# What you have to do:
Extract every one of the following rows and reproduce each line without any change.

# Records shown:
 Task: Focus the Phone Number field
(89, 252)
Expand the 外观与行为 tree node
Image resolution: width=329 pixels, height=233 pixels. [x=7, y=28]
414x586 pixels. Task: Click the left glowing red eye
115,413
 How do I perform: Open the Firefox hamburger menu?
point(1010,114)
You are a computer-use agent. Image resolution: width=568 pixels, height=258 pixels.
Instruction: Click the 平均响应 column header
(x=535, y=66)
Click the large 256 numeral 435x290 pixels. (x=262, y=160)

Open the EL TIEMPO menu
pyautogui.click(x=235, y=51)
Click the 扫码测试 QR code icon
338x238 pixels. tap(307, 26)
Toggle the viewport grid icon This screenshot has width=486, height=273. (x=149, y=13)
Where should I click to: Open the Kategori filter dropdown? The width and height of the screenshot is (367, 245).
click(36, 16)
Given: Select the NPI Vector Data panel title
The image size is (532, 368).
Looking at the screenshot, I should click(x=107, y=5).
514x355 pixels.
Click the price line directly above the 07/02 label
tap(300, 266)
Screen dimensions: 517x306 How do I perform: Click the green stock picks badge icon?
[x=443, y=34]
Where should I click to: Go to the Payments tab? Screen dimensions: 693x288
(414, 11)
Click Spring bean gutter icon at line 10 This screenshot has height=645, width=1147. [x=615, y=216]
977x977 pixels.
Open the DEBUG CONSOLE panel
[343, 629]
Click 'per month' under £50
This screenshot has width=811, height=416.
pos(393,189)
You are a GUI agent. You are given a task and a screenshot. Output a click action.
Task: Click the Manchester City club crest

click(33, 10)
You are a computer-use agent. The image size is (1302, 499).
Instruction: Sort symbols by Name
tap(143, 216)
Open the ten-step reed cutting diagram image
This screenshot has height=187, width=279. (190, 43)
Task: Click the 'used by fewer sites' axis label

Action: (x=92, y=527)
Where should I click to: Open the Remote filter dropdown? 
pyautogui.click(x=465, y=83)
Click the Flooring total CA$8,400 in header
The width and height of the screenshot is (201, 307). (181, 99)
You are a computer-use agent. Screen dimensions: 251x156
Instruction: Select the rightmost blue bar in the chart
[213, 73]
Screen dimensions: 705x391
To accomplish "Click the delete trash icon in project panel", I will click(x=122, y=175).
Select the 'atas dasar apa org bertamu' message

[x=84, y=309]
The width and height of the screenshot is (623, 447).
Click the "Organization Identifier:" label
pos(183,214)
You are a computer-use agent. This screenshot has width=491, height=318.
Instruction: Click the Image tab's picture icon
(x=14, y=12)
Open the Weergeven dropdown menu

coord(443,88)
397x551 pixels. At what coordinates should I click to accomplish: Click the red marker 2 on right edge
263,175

# Exercise response:
 Task: Focus the Phone Number field
(89, 252)
Expand the 外观与行为 tree node
Image resolution: width=329 pixels, height=233 pixels. [x=7, y=28]
414x586 pixels. Task: Click the left glowing red eye
115,413
 How do I perform: Open the Firefox hamburger menu?
point(1010,114)
You are a computer-use agent. Image resolution: width=568 pixels, height=258 pixels.
Instruction: Click the 平均响应 column header
(x=535, y=66)
Click the large 256 numeral 435x290 pixels. (x=262, y=160)

Open the EL TIEMPO menu
pyautogui.click(x=235, y=51)
Click the 扫码测试 QR code icon
338x238 pixels. tap(307, 26)
Toggle the viewport grid icon This screenshot has width=486, height=273. (x=149, y=13)
Where should I click to: Open the Kategori filter dropdown? The width and height of the screenshot is (367, 245).
click(36, 16)
Given: Select the NPI Vector Data panel title
The image size is (532, 368).
Looking at the screenshot, I should click(x=107, y=5).
514x355 pixels.
Click the price line directly above the 07/02 label
tap(300, 266)
Screen dimensions: 517x306 How do I perform: Click the green stock picks badge icon?
[x=443, y=34]
Where should I click to: Go to the Payments tab? Screen dimensions: 693x288
(414, 11)
Click Spring bean gutter icon at line 10 This screenshot has height=645, width=1147. [x=615, y=216]
977x977 pixels.
Open the DEBUG CONSOLE panel
[343, 629]
Click 'per month' under £50
This screenshot has width=811, height=416.
pos(393,189)
You are a GUI agent. You are given a task and a screenshot. Output a click action.
Task: Click the Manchester City club crest

click(33, 10)
You are a computer-use agent. The image size is (1302, 499).
Instruction: Sort symbols by Name
tap(143, 216)
Open the ten-step reed cutting diagram image
This screenshot has height=187, width=279. (190, 43)
Task: Click the 'used by fewer sites' axis label

Action: (x=92, y=527)
Where should I click to: Open the Remote filter dropdown? 
pyautogui.click(x=465, y=83)
Click the Flooring total CA$8,400 in header
The width and height of the screenshot is (201, 307). (181, 99)
You are a computer-use agent. Screen dimensions: 251x156
Instruction: Select the rightmost blue bar in the chart
[213, 73]
Screen dimensions: 705x391
To accomplish "Click the delete trash icon in project panel", I will click(x=122, y=175).
Select the 'atas dasar apa org bertamu' message

[x=84, y=309]
The width and height of the screenshot is (623, 447).
Click the "Organization Identifier:" label
pos(183,214)
You are a computer-use agent. This screenshot has width=491, height=318.
Instruction: Click the Image tab's picture icon
(x=14, y=12)
Open the Weergeven dropdown menu

coord(443,88)
397x551 pixels. At what coordinates should I click to accomplish: Click the red marker 2 on right edge
263,175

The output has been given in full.